→ **Отрывок для чтения**
----------------------------------------

Он очень любил эту песню и часто ставил пластинку, пропуская сквозь парализованное тело мощный поток энергии великого голоса и, видимо, не думая о том, что эти слова можно назвать рефреном второй половины его жизни.
В июле 1945 года доктор химических наук, кавалер ордена Трудового Красного Знамени старший лейтенант Николай Феодосьевич Жиров был вызван на Лубянку для получения спецзадания. «Из Нижней Силезии только что доставили в Москву большой архив гиммлеровских институтов; будете с ним работать, — сказали ему. — А пока отправляйтесь в Германию. Там, у американцев, одна сволочь, из главных нацистских бонз, согласилась что-то показать, не то ракеты с биоголовками, не то какой-то газ. В общем, спецхимия, как раз по вашей части. Получите удостоверение уполномоченного Особого комитета ГКО, с самыми широкими полномочиями и — вперед. Вы коммунист, товарищ Жиров... Разберетесь на месте».
Бывшее химическое предприятие имени Роберта Лея, входящее в концерн Боша, еще в конце 1944 года было переведено в Южную Баварию и получило наименование «объект 3Z». Бывший вождь бывшего Трудового фронта, но вполне действующий доктор химических наук Роберт Лей предложил американским оккупационным властям посетить этот подземный объект, представлявший собой смертельную угрозу для всего юга Германии. Лей предупредил, что на «объекте» военнопленными была совершена диверсия, и часть контейнеров разгерметизирована.
Предполагалось, что Лей спустится первым, однако он предупредил, что если сделает это, то до суда не доживет. Такой риск исключался: бывший начальник орготдела НСДАП в списке главных военных преступников стоял под номером четвертым. Американские химики тоже медлили: среди них «камикадзе» не было. Ну а старший лейтенант Жиров, принявший на свою голову не один бомбовый груз, военный человек, партиец, просто выполнил задание: партия сказала «надо», коммунист Жиров ответил «есть!».
Из командировки Николай Феодосьевич вернулся тяжело больным человеком. Диагноз: вирусное заболевание центральной нервной системы.

----------------------------------------

(Записи набора данных)
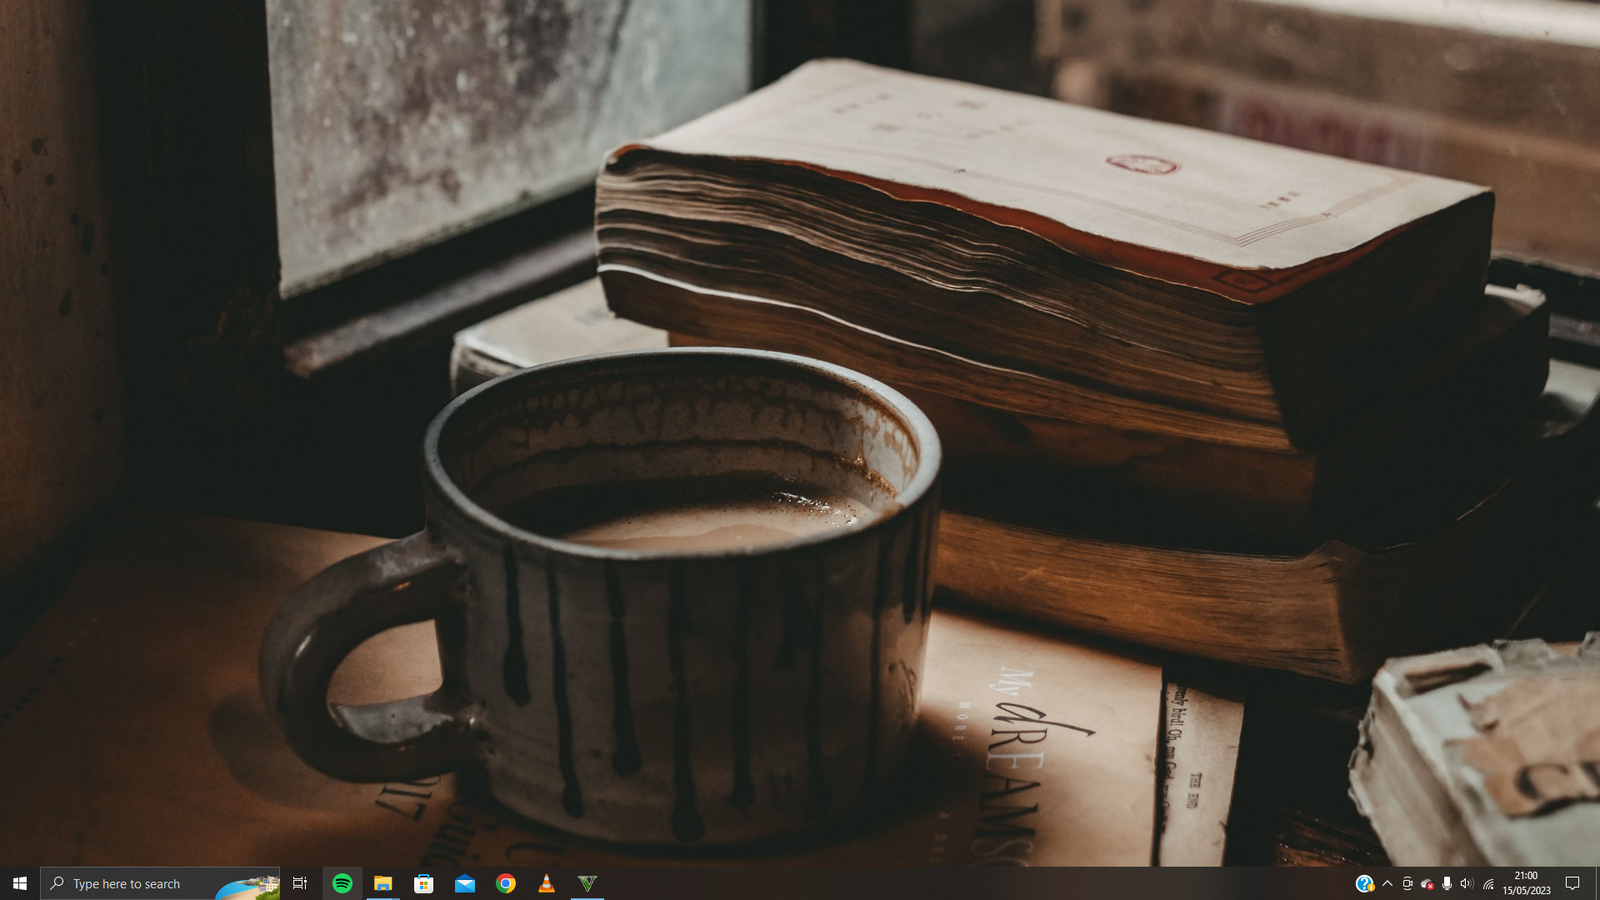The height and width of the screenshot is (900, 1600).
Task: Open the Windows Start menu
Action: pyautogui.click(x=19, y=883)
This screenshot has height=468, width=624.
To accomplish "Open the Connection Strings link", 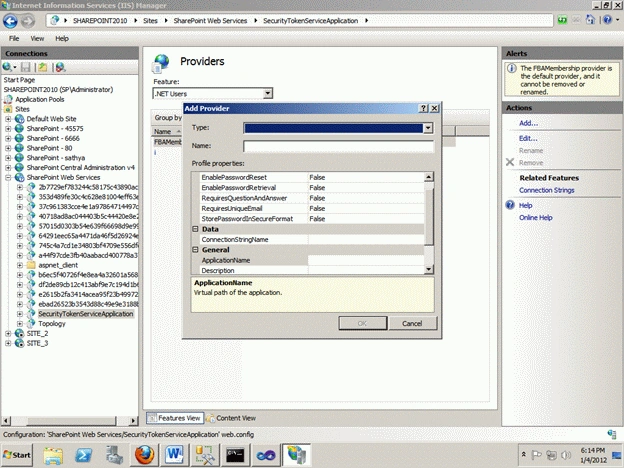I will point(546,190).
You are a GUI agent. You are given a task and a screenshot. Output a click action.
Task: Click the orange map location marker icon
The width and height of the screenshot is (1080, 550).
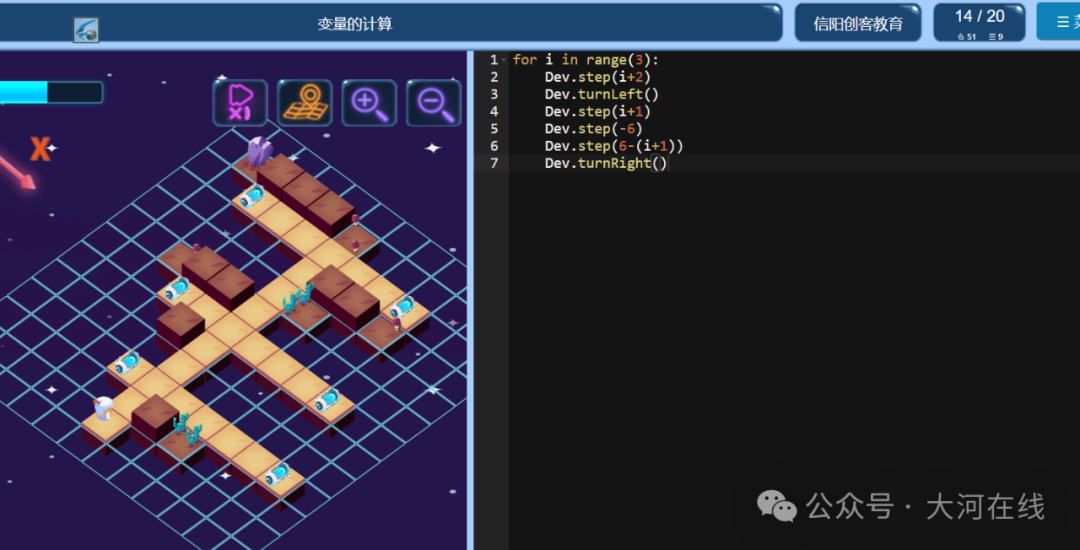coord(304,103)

----------------------------------------

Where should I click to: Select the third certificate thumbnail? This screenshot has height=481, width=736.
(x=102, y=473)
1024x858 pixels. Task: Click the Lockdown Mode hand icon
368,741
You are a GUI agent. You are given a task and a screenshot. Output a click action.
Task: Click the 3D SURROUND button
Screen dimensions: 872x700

----------------------------------------

→ **Задание 1**
Какой диагноз поставили Николаю Феодосьевичу после возвращения из командировки, согласно отрывку о Николае Жирове?
→ **Задание 2**
Перепишите из отрывка о Николае Жирове фрагмент, который открывается словами «Он очень любил» и завершается словами «половины его жизни.».
→ **Задание 3**
Продолжите рассказ о Николае Жирове, начав сразу после его последнего предложения.

→ **Ответ 1**
Вирусное заболевание центральной нервной системы.

→ **Ответ 2**
Он очень любил эту песню и часто ставил пластинку, пропуская сквозь парализованное тело мощный поток энергии великого голоса и, видимо, не думая о том, что эти слова можно назвать рефреном второй половины его жизни.

→ **Ответ 3**
Небо над Москвой полыхало салютами, женщины снова носили яркие платья. А он умирал: тело сводили судороги; в голове точно шел бесконечный термояд. Однажды в клинике Бурденко склонившийся над ним врач вдруг уловил странную фразу: «Выслушай же, Сократ, сказание хоть и очень странное, но совершенно достоверное, как заявил некогда мудрейший из семи мудрых Солон. » Врач был образованным человеком: он вспомнил, что этими словами Платон начинает свой знаменитый диалог «Критий», в котором впервые упоминает о погубленной богами загадочной стране Атлантиде.
Потом этот врач много беседовал с Жировым о гипотезе существования некогда на Земле высшей цивилизации, основанной богами-пришельцами, о «великом потопе», о катастрофическом промахе Икара. Что же до Платона, то врач придерживался традиционной гипотезы о том, что грек сочинил свою Атлантиду для обоснования идеального законодательства. Жиров же уверял, что «еще рано сдавать проблему Атлантиды в архив человеческих заблуждений». В суждениях Жирова было мало чего от поэтических мечтателей Брюсова или Рериха и уж совсем ничего от умственных «киллеров» вроде Гербигера и Блаватской. Жиров был и оставался ученым.
Николай Феодосьевич Жиров не выздоровел: болезнь приковала его к постели еще на 25 лет. И тут начинается другая история — основателя советской науки атлантологии, и в ней трагедии; она открыта, как увлекательная книга; стремительна, как научный прорыв. И, как научное знание, она не закончена.